PHOTO: Brigitta Desjardine

The toughest part about moving to linebacker, Desjardine discovered, was the shift in responsibilities.

“Trying to cover receivers and the speed difference were the most difficult because I always had the speed, but as a defensive lineman you never really get to build it up, because you’re one step and the line is right there, or you’re chasing the quarterback,” said Desjardine.

“So when you get used in coverage and running with someone, it takes a while, but once you’re good, you get it.”

It’s safe to say Desjardine made a quick study, as he was named a BCFC All-Star in both 2015 and 2016 under the tutelage of Bisons football alumni Khari Joseph and Jeff Alamolhoda – both former university standouts currently on the Rams staff.

Desjardine knew he wanted to come home eventually, however, and after gaining the necessary knowledge and experience he needed in British Columbia, the timing seemed right in 2017 – especially considering Manitoba had two open spots at linebacker after the graduation of both DJ Lalama and Bami Adewale.

“My dream has always been to be a Bison and just to play for my hometown and put on for Manitoba,” said Desjardine. “It’s just awesome, I love it.
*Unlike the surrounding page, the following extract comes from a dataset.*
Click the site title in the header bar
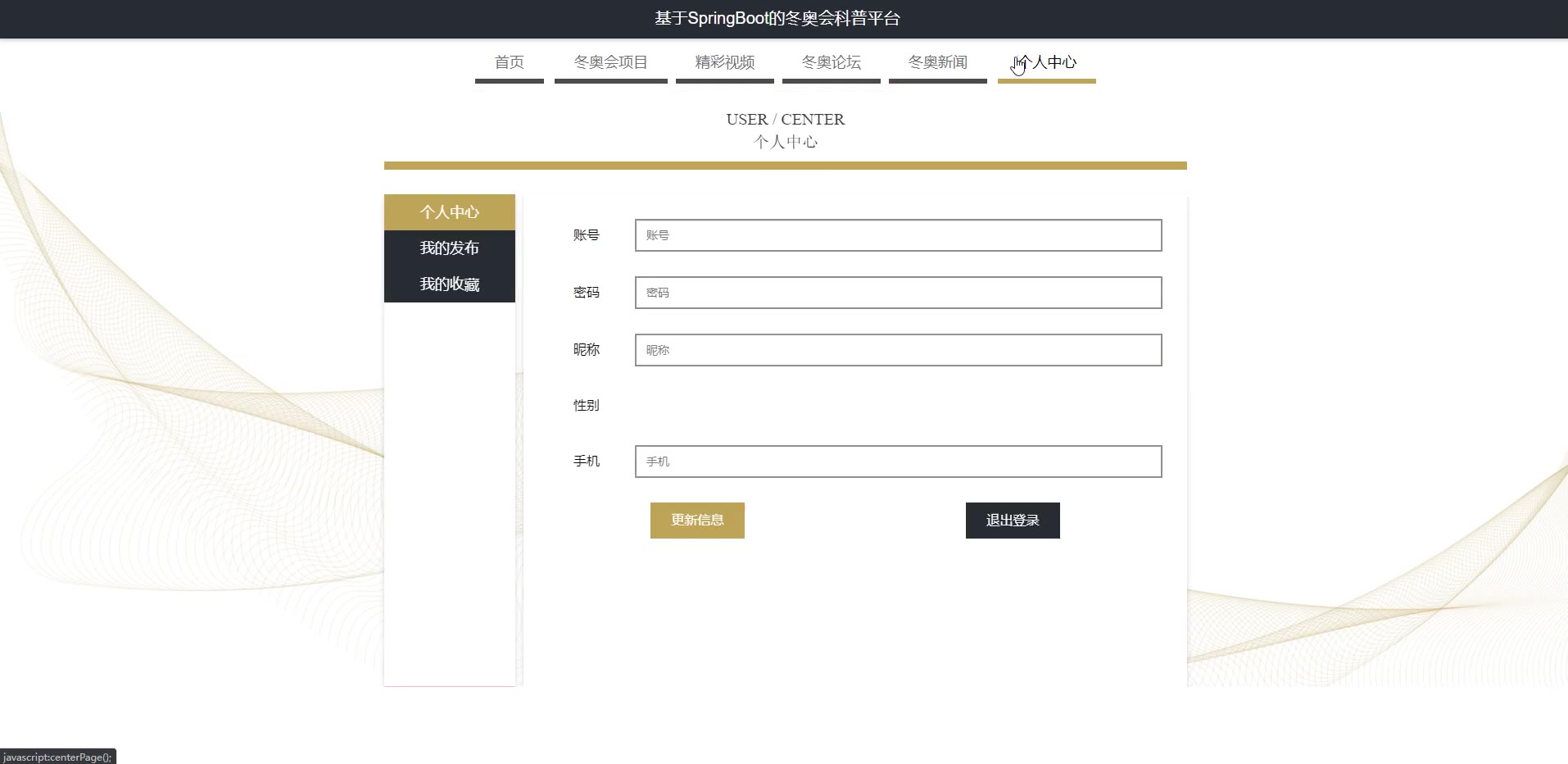Viewport: 1568px width, 764px height. [777, 19]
I’m very blessed.”

The defensive system that Alamolhoda and Joseph help run in Langley is similar to what Manitoba does, making the learning curve less steep for Desjardine. That was apparent during the three days at spring camp, as he was one of the stand-out players on defence.

“It’s very similar in the sense that the terminology is the same, not all of it, but some,” Desjardine said. “There are a few things they use that I was taught at Rams, so it’s helped out a lot.”